VTTI’s data support need for hand-held phone ban
BLACKSBURG, Va. (WDBJ) - Friday, January 1, Virginia’s new hands-free driving law is set to go into effect.
Researchers at the Virginia Tech Transportation Institute have been studying driving distractions for years.
“Our data really show that all of these types of tasks that involve handheld use that is banned in the cell phone law, those are the types of tasks that increase crashes the most,” said Dr. Charlie Klauer, a VTTI research scientist.
VTTI said 80% of the time there is a crash, that driver was distracted three seconds before it happened, and 65% of near-crashes are due to driver inattention.
“The more capable these phones become, the more dangerous they become,” Klauer said. “These touch screens require eyes off the roadway.”
Klauer said now that we’ve moved away from the flip phone days, eyes are off the road even longer. When VTTI started studying this behavior, it said people were distracted with more phone calls; now it’s browsing and scrolling on the touch screens.
“It is extremely dangerous behavior and it has caused a lot of crashes,” she said.
Virginia was the 22nd state to pass a hand-held phone ban and joins now 23 others trying to make driving just a little safer.
“We’ve all gotten into these bad habits of needing to have these phones everywhere we go, so we just need to change our behavior,” said Drive Smart Virginia Executive Director Janet Brooking.

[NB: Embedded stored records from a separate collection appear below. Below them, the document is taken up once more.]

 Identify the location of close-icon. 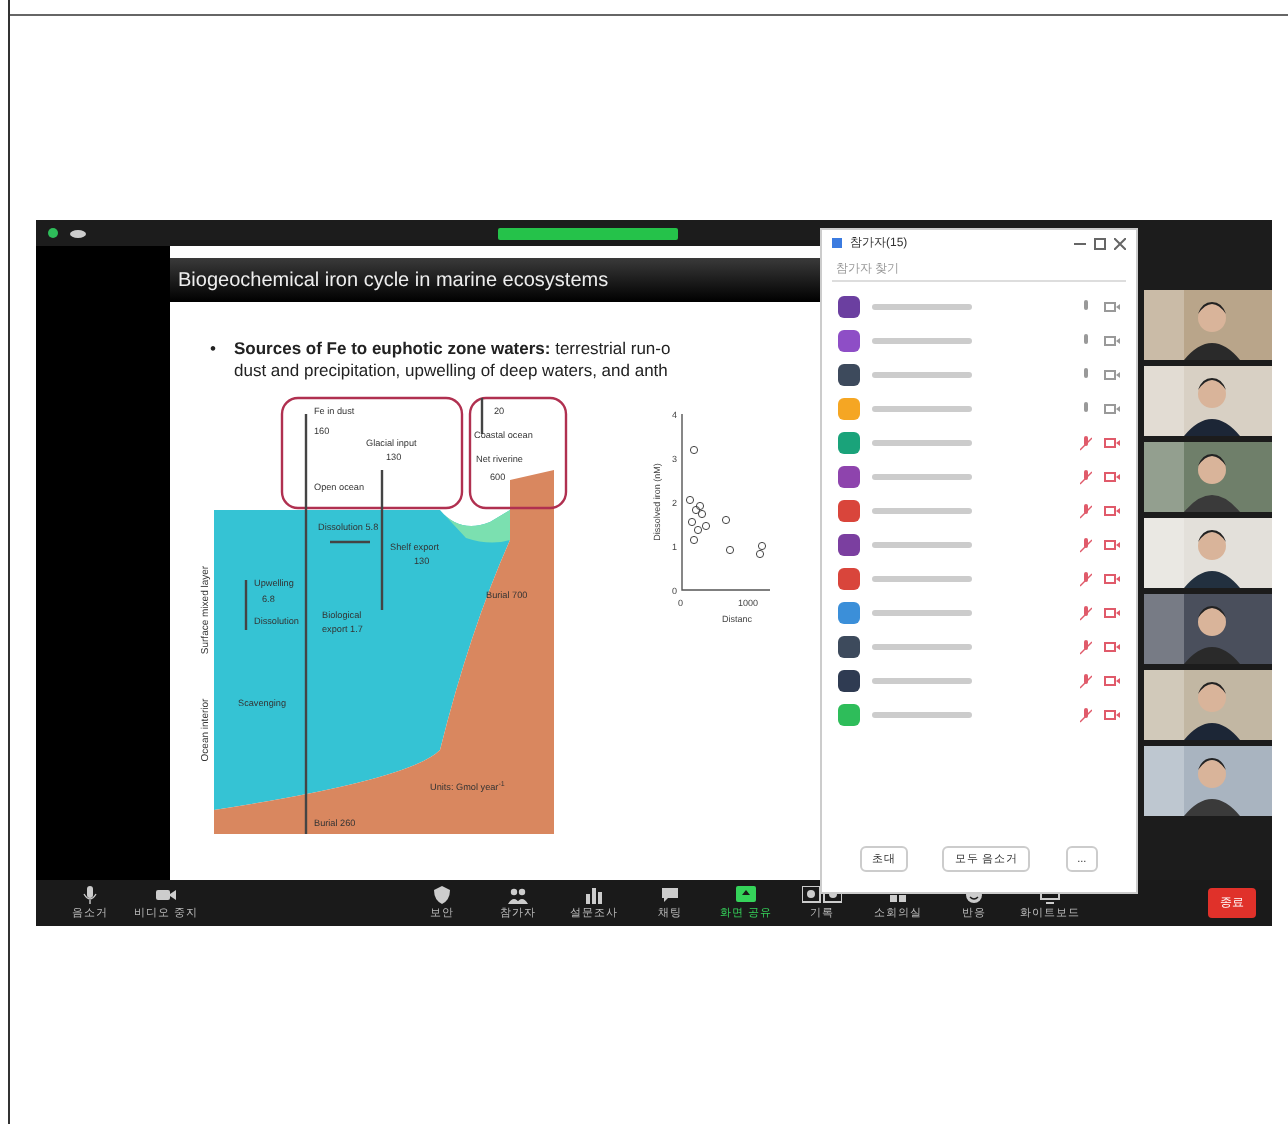
(1120, 243).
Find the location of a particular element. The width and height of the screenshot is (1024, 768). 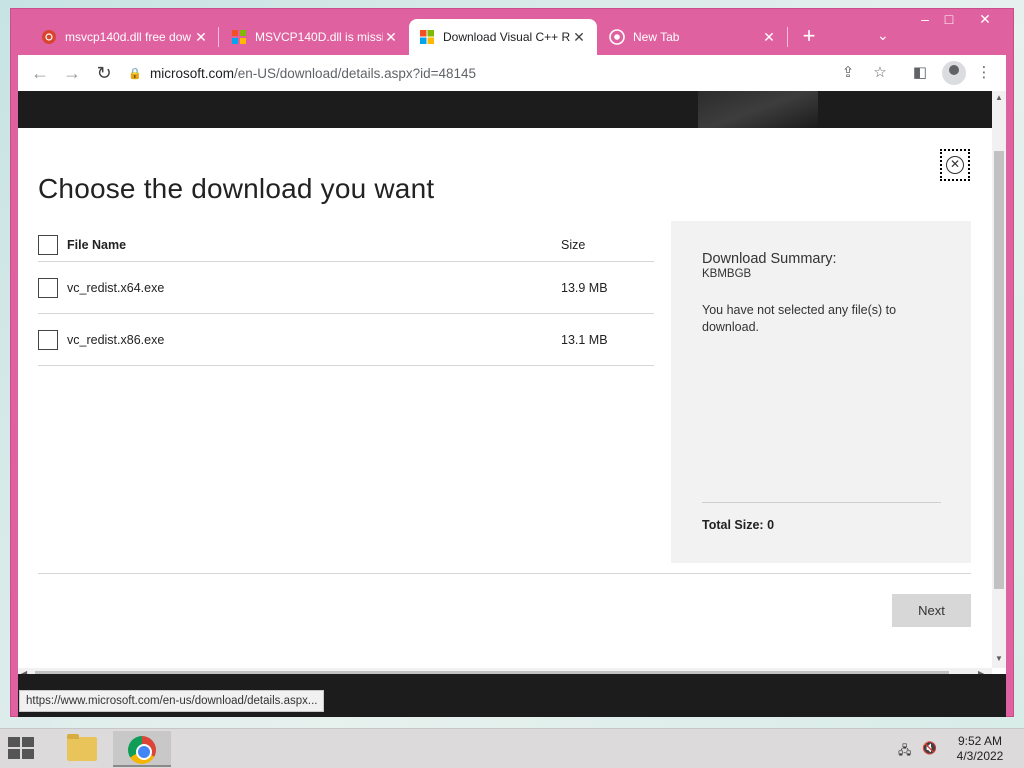

vertical-scroll-thumb is located at coordinates (999, 370).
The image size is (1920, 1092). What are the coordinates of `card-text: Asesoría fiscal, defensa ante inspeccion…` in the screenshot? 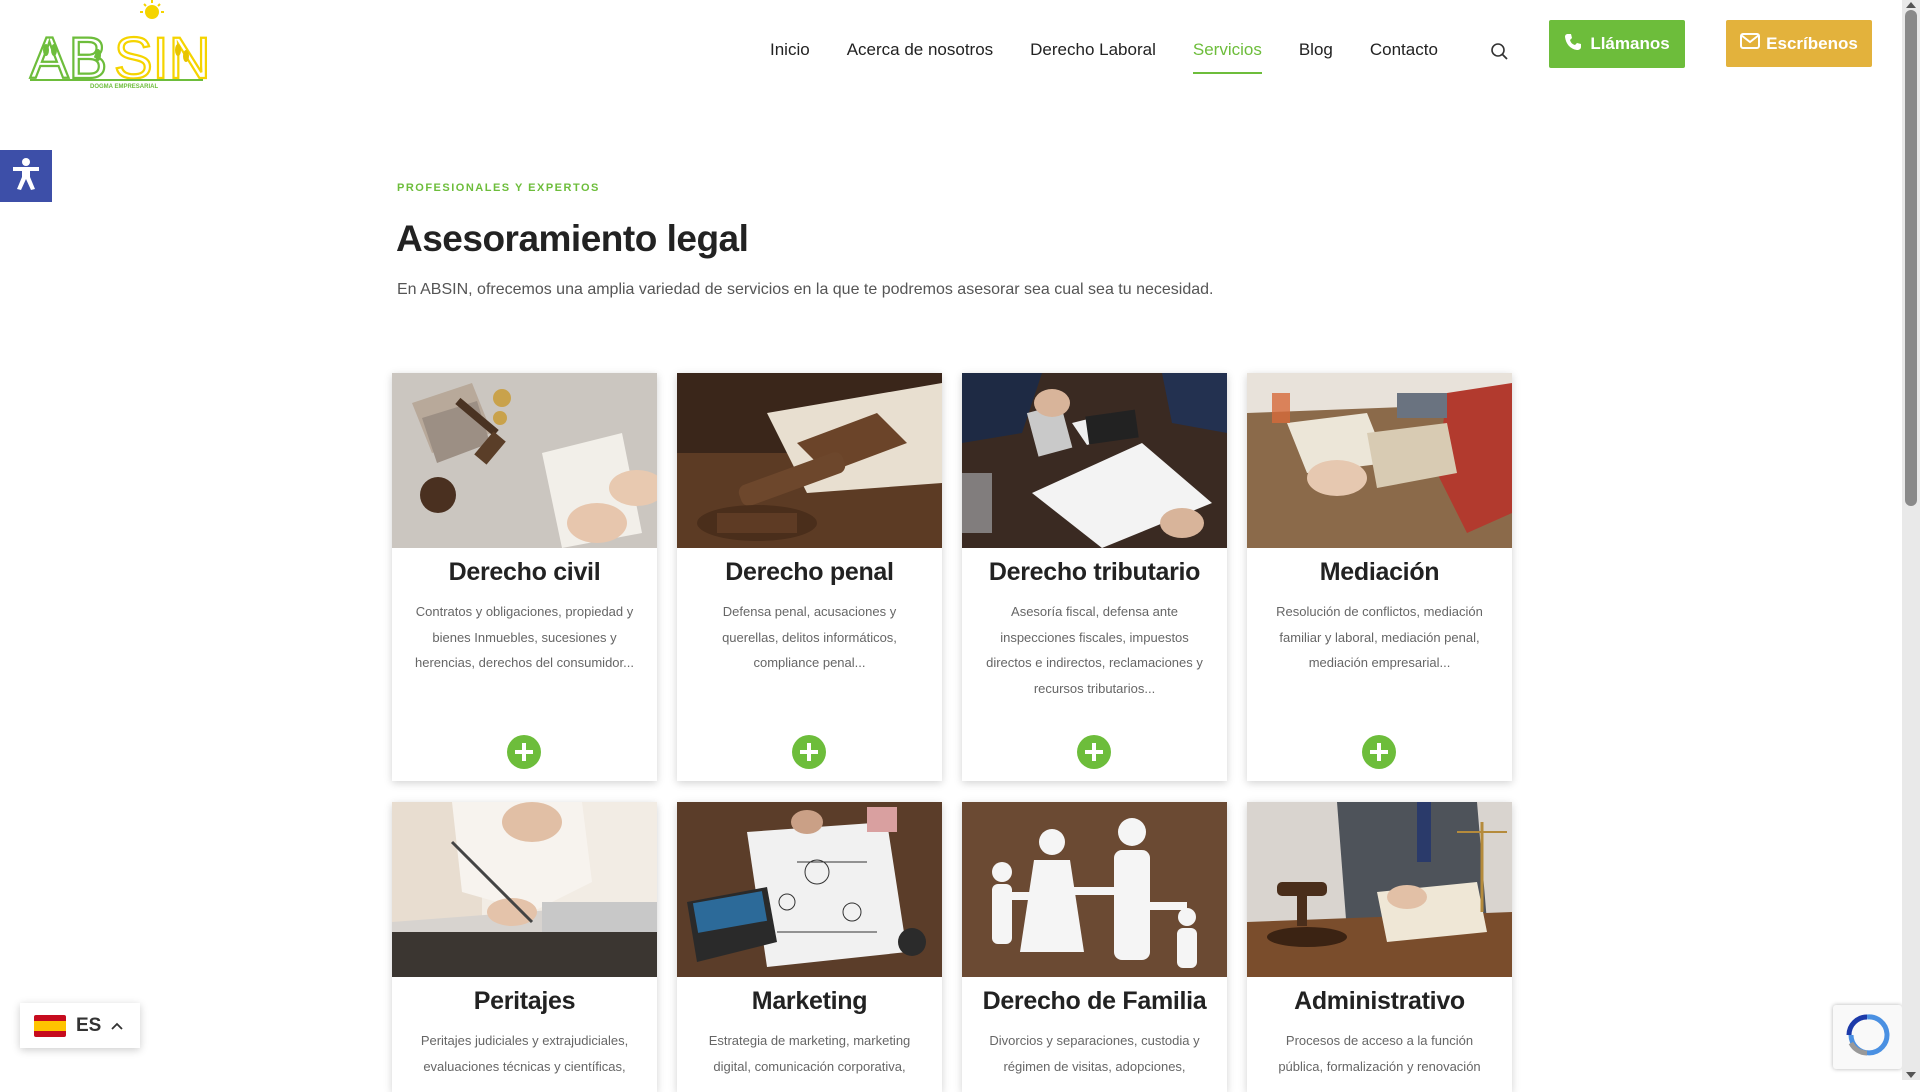 It's located at (1094, 650).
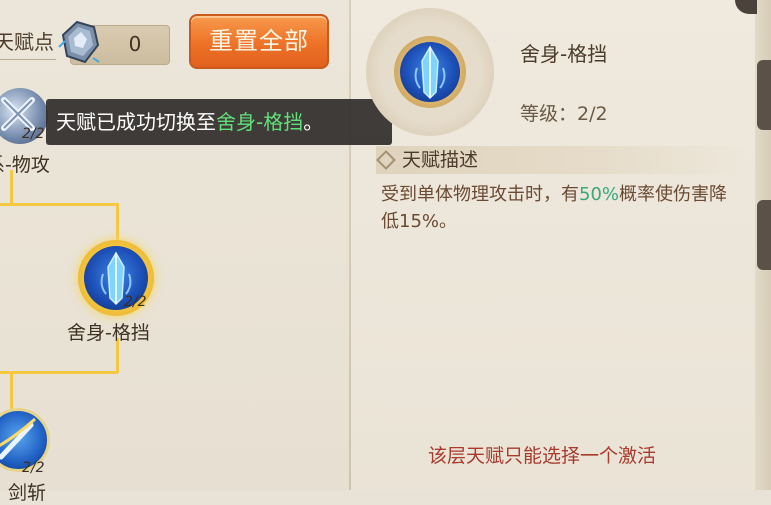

Drive Smart Virginia has been campaigning for months to remind you this law is coming. It’s $125 the first time you’re caught and $250 every time after.
“Our research definitely supports the passing of this ban,” Klauer said.
It’s taking one more distraction off our hands.
“We fully expect many lives to be saved,” Brooking said.
You can find more information about the new law set to go into effect on Friday here. The General Assembly wants law enforcement to collect data, law enforcement to be trained and the general public to be educated on it.